TASK
Please give the depth range that the text on the mesopelagic fish model counts as the mesopelagial.

EXTRACTED TEXT
-.-.-
A2019 proposed a steady-state flow analysis to estimate biomass of mesopelagic fish. Based on a set of linear equations and on steady state assumptions, this model differs in many ways from OSMOSE, among them the lack of differential equations and the linear dependence of fish biomass on primary production. We here outline the basic structure of this model, and refer the reader to the more detailed description and extensive sensitivity analysis by A2019. The model simulates a food web where organic matter produced by primary production can either be consumed by zooplankton in the epipelagic region or is exported as detritus to the deep water. The model by A2019 parameterizes three groups of zooplankton: epipelagic zooplankton which solely lives and feeds in the photic zone, migratory zooplankton which perform dial vertical migrations and detritivorous zooplankton that lives all the time in the deep water and feeds exclusively on sinking organic matter. These groups are consumed by carnivorous zooplankton, representing organisms such as chaetognaths, amphipods and jellyfish. Mesopelagic fish are at the top of the food chain consuming all zooplankton groups. The model assumes that one fraction of mesopelagic fish performs vertical migrations, hence feeding also on epipelagic zooplankton, and the rest remains permanently in the deep water. Metabolic losses are subtracted from the feeding flux. The resulting net growth of mesopelagic fish is then divided by a mortality rate to obtain the standing stock of mesopelagic fish. Given the linear dependency of fish biomass on (the inverse of) mortality rate, it is clear that the value of this parameter is of paramount importance, and we discuss the choices for this parameter value further down below.

The model by A2019 was designed to simulate meopelagic fish in the global ocean between 40° and 40°N. Therefore, it is reasonable to apply this model in the ETSP. To adapt the model specifically to the ETSP, we forced the model by A2019 with spatially resolved primary production extracted from the BioEBUS hindcast from 1990 to 2010 (see Section 4.1). We consider the mesopelagial as the vertical domain between 200 and 1000 m depth. To account for the restriction of this domain in regions shallower than 1000 m, we masked and scaled the primary production linearly for regions where the water depth is between 200 and 1000 m depth. For regions where the topography is shallower than 200 m, no primary production is extracted since we assume that no mesopelagic fish live in this region. Where the depth is 1000 m or deeper, we account for all integrated primary production. The resulting 2-dimensional output is used as spatially resolved forcing for the model by A2019.
-.-.-
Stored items

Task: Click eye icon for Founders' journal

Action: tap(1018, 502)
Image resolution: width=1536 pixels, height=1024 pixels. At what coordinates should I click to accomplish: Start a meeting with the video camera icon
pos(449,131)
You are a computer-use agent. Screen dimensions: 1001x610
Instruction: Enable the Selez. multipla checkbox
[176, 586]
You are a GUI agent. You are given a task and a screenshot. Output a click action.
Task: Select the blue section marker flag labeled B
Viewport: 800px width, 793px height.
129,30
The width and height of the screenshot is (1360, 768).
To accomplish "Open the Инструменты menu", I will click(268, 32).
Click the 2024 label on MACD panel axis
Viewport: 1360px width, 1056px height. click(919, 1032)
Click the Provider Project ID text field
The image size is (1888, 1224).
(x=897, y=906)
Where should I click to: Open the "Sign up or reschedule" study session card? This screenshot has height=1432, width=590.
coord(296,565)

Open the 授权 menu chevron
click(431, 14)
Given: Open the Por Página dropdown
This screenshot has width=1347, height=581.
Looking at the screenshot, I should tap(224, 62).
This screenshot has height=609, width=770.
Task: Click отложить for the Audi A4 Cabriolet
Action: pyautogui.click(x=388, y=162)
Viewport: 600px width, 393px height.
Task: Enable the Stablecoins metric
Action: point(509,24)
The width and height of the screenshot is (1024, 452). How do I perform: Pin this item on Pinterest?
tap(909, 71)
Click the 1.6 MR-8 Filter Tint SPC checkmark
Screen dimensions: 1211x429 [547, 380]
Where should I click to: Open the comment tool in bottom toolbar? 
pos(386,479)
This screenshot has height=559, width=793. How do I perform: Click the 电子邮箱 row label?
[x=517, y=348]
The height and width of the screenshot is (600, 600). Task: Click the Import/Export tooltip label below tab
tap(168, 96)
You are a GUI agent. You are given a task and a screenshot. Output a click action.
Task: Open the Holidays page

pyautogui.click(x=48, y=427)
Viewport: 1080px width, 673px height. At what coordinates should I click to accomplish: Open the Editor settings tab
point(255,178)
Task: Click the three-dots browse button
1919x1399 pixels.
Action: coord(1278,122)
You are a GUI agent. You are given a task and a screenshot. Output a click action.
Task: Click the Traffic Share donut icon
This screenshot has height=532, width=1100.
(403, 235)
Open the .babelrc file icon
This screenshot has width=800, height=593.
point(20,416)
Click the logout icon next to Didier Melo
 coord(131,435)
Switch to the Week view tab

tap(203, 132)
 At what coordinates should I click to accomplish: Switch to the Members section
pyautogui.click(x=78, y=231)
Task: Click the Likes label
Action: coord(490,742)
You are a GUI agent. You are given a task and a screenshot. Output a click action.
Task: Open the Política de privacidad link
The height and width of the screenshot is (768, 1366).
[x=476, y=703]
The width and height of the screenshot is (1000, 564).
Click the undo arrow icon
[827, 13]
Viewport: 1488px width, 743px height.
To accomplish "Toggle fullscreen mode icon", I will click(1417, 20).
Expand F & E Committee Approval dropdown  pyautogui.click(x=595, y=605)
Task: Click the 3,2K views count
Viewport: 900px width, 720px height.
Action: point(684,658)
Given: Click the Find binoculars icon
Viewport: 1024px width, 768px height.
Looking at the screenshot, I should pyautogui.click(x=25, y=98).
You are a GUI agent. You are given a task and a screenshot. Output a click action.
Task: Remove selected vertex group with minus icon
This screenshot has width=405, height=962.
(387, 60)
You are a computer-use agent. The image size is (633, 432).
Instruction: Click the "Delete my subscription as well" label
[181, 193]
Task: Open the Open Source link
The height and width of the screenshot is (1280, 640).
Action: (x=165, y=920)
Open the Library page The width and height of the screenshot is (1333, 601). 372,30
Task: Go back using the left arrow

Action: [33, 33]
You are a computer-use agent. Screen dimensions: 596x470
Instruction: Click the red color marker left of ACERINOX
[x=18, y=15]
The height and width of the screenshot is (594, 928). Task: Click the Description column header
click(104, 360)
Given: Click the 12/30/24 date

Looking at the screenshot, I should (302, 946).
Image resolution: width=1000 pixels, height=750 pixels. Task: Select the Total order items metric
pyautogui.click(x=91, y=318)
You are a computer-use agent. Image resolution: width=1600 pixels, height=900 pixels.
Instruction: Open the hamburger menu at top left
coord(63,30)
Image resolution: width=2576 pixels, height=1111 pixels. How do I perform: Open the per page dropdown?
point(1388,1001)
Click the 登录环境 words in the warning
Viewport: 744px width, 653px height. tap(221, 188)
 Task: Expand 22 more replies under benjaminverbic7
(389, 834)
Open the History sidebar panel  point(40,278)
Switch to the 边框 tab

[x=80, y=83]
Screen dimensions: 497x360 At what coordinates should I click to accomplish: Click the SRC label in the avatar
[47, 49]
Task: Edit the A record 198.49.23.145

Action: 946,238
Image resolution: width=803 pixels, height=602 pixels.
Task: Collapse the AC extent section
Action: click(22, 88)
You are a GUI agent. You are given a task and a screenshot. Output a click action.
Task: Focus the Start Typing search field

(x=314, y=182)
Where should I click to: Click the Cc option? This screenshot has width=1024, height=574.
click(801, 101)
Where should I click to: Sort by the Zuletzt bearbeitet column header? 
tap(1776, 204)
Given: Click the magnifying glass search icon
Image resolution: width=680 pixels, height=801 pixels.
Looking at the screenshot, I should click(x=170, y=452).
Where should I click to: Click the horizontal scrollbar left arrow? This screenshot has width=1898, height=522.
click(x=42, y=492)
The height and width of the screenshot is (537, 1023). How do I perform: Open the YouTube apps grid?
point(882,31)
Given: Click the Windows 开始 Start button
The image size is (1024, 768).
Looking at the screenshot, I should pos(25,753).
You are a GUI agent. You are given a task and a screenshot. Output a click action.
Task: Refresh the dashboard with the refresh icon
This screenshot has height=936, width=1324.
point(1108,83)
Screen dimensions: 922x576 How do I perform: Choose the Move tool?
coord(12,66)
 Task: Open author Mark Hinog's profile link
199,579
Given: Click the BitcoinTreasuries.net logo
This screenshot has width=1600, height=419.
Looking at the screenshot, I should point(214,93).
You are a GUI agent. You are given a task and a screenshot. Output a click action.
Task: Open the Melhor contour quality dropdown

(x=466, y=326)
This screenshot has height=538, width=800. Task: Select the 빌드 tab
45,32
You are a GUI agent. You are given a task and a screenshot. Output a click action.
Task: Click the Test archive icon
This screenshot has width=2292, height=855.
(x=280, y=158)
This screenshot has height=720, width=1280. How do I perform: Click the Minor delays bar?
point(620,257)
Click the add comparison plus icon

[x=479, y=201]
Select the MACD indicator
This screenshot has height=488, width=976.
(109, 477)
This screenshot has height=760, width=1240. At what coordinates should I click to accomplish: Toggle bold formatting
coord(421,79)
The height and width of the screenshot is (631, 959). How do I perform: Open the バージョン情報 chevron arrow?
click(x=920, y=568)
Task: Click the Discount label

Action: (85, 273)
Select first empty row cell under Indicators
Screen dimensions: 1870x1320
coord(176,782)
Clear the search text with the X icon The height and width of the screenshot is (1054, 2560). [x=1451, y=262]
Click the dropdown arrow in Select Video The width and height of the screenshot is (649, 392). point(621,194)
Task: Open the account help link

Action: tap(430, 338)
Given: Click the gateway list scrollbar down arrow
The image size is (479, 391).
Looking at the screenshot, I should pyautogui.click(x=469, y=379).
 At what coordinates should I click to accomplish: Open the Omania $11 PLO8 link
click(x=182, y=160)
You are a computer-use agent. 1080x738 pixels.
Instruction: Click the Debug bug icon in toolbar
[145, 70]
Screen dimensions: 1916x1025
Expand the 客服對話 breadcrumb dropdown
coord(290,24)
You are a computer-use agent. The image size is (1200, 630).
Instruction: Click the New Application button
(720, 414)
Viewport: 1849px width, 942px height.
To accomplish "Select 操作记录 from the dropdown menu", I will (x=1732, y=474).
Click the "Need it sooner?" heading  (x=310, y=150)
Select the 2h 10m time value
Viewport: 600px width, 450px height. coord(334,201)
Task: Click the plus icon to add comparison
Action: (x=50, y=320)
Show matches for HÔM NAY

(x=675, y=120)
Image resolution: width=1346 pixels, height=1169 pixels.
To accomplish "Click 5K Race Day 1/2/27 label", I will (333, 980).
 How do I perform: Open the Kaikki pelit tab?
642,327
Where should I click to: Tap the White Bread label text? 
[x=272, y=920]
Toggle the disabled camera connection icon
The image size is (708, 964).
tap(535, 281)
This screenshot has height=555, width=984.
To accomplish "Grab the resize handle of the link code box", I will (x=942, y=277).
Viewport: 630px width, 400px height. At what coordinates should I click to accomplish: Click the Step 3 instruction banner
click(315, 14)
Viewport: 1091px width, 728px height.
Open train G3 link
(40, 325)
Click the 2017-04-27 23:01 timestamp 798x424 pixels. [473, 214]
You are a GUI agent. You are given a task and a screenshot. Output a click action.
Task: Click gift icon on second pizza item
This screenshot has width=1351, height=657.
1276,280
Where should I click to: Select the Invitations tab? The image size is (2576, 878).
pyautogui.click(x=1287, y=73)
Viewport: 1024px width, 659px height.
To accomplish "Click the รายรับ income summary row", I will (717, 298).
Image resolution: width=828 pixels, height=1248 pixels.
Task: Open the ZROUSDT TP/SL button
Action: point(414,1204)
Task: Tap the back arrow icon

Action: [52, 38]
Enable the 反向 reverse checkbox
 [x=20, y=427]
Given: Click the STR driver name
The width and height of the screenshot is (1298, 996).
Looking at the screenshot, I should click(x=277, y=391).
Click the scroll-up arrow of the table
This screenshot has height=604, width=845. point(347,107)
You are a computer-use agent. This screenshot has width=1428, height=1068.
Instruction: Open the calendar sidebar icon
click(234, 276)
-.-.-
TASK ANSWER
Between 200 and 1000 m depth.